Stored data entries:
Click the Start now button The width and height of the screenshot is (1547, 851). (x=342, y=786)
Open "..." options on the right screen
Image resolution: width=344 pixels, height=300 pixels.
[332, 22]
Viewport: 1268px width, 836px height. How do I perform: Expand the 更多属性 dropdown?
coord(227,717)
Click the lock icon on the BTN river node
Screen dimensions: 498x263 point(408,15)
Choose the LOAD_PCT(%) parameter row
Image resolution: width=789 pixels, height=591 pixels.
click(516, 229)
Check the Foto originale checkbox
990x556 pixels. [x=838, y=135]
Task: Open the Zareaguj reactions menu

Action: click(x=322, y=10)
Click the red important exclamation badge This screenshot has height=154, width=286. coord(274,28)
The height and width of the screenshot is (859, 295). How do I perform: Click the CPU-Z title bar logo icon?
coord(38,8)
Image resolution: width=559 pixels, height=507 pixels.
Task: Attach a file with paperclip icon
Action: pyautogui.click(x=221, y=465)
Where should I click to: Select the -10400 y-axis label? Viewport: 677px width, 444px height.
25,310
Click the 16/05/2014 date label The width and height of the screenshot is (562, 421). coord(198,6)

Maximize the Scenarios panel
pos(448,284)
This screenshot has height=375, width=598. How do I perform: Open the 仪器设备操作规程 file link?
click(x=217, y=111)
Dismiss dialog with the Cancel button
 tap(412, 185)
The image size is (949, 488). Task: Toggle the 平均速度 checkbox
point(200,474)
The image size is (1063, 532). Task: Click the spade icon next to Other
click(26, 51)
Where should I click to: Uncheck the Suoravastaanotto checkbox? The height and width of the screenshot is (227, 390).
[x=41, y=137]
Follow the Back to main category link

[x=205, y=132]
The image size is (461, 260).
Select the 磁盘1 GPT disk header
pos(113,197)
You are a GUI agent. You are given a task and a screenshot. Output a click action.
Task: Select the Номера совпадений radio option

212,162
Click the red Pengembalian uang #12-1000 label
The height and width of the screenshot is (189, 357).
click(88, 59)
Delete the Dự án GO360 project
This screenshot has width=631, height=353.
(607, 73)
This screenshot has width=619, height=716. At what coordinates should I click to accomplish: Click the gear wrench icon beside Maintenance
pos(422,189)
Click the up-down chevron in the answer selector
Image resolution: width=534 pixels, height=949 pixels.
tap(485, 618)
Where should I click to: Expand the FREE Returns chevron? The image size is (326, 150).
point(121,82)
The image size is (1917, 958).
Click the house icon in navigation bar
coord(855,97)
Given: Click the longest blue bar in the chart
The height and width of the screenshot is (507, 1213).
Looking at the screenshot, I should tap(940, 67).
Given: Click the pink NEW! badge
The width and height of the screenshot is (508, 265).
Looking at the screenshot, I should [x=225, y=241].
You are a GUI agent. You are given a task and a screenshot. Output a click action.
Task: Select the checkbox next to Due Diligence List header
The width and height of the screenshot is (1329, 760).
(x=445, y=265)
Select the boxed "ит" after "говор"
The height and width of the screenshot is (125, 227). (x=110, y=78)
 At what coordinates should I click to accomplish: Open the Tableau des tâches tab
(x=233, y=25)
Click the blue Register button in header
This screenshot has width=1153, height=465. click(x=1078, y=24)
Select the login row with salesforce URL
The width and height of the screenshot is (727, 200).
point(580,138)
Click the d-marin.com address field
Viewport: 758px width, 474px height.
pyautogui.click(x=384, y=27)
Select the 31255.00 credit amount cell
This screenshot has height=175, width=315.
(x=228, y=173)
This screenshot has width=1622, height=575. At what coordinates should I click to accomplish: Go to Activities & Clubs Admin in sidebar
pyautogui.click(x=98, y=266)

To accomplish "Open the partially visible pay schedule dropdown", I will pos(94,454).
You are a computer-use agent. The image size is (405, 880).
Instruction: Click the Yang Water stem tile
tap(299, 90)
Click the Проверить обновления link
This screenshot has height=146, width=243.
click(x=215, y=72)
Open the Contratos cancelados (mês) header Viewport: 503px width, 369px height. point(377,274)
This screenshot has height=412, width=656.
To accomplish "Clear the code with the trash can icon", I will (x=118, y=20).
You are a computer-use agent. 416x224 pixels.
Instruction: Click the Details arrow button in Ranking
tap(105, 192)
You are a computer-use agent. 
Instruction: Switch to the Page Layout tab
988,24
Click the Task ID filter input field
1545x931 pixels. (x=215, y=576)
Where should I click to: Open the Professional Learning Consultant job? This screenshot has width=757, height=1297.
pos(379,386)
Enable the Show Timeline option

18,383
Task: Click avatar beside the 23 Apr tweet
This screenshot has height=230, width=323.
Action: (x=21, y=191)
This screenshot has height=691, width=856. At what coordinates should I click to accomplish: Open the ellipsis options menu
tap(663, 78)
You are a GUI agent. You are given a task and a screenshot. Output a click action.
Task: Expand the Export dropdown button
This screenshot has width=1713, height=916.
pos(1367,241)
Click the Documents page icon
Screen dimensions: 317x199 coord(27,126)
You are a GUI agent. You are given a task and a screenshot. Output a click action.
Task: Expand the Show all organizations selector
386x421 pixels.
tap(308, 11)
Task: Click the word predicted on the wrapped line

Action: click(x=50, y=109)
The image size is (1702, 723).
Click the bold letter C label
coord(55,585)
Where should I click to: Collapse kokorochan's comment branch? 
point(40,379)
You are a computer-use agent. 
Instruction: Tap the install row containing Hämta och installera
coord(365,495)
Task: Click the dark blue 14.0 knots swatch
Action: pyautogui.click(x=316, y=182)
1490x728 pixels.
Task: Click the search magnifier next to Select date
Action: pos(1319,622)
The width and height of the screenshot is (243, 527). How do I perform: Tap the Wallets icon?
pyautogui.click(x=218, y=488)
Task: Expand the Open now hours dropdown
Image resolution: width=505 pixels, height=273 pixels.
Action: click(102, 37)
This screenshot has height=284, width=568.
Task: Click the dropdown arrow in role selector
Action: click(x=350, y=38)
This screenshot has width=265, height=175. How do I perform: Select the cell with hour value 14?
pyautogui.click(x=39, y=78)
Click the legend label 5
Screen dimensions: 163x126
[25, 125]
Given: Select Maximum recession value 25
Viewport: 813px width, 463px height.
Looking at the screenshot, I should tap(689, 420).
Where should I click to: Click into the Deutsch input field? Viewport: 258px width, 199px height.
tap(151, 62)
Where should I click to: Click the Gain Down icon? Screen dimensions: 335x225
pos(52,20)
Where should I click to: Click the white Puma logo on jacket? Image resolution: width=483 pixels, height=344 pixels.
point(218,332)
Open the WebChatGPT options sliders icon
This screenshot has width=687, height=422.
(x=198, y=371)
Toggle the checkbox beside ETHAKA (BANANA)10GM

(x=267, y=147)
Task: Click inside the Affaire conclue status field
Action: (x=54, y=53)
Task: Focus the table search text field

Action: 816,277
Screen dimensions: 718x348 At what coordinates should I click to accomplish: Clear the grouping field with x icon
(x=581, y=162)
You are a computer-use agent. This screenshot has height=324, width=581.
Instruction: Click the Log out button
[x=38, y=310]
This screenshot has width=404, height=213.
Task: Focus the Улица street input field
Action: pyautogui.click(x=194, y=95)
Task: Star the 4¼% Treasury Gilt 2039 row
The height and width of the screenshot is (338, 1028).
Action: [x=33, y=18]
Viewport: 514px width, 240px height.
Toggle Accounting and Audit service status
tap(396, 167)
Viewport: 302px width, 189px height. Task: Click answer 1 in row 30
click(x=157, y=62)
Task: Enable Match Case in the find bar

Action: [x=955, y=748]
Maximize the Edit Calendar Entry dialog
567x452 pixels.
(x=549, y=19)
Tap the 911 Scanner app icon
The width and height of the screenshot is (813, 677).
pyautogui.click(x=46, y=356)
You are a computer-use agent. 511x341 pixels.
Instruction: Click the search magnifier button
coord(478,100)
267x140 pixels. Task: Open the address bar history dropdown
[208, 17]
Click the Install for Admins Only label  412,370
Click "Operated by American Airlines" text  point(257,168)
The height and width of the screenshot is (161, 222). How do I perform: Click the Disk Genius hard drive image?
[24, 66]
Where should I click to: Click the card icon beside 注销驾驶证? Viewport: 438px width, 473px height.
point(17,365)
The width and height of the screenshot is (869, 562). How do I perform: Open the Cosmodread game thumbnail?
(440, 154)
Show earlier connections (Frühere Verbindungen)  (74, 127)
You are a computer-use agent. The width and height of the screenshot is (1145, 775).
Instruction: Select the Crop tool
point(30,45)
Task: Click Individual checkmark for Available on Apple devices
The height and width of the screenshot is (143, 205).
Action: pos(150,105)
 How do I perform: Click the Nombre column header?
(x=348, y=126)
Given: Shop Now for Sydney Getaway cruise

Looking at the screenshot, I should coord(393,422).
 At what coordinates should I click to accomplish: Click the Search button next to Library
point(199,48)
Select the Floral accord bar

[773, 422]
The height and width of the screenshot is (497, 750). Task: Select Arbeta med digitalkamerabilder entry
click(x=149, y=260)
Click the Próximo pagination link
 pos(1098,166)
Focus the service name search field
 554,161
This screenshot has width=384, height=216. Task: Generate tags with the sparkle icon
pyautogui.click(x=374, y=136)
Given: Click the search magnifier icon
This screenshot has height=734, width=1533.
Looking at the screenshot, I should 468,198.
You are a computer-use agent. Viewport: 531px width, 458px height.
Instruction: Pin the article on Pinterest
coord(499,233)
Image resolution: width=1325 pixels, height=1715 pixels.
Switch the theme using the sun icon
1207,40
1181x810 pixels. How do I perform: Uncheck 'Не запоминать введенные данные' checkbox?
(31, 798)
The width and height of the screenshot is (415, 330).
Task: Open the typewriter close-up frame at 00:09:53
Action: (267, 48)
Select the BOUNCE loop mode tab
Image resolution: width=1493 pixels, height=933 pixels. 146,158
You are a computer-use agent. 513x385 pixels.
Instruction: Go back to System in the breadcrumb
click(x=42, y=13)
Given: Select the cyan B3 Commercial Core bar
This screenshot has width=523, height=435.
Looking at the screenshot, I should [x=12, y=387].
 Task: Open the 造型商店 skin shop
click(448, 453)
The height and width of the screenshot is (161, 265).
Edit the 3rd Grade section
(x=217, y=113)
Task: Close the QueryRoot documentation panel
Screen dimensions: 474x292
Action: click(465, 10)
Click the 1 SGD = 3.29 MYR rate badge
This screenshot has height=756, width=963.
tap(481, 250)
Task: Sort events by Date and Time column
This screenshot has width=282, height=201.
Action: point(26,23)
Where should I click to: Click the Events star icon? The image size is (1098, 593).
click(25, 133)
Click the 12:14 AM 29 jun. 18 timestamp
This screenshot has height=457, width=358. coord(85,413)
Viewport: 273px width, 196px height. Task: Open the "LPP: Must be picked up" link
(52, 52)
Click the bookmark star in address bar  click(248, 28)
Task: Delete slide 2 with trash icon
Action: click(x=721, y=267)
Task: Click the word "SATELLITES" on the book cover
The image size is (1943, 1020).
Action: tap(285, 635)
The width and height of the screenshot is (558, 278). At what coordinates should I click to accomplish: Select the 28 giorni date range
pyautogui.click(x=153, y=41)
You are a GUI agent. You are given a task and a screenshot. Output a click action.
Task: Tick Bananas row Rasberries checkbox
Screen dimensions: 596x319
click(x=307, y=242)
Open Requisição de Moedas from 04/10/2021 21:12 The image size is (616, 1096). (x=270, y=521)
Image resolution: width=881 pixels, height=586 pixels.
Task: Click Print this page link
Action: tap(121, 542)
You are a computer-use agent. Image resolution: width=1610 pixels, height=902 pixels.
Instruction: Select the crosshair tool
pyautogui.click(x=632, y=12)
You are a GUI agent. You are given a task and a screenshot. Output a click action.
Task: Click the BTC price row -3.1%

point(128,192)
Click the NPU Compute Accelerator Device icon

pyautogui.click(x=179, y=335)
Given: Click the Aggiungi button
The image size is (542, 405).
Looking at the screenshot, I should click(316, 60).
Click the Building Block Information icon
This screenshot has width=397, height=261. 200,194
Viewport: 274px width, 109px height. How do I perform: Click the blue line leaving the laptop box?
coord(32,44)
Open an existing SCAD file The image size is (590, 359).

◆ **Your goal**
The lines of the data, from the first through the one containing "Click the red important", are to be transcribed exactly.

◆ **Reply to the task**
Click the Start now button The width and height of the screenshot is (1547, 851). (x=342, y=786)
Open "..." options on the right screen
Image resolution: width=344 pixels, height=300 pixels.
[332, 22]
Viewport: 1268px width, 836px height. How do I perform: Expand the 更多属性 dropdown?
coord(227,717)
Click the lock icon on the BTN river node
Screen dimensions: 498x263 point(408,15)
Choose the LOAD_PCT(%) parameter row
Image resolution: width=789 pixels, height=591 pixels.
click(516, 229)
Check the Foto originale checkbox
990x556 pixels. [x=838, y=135]
Task: Open the Zareaguj reactions menu

Action: click(x=322, y=10)
Click the red important exclamation badge This screenshot has height=154, width=286. coord(274,28)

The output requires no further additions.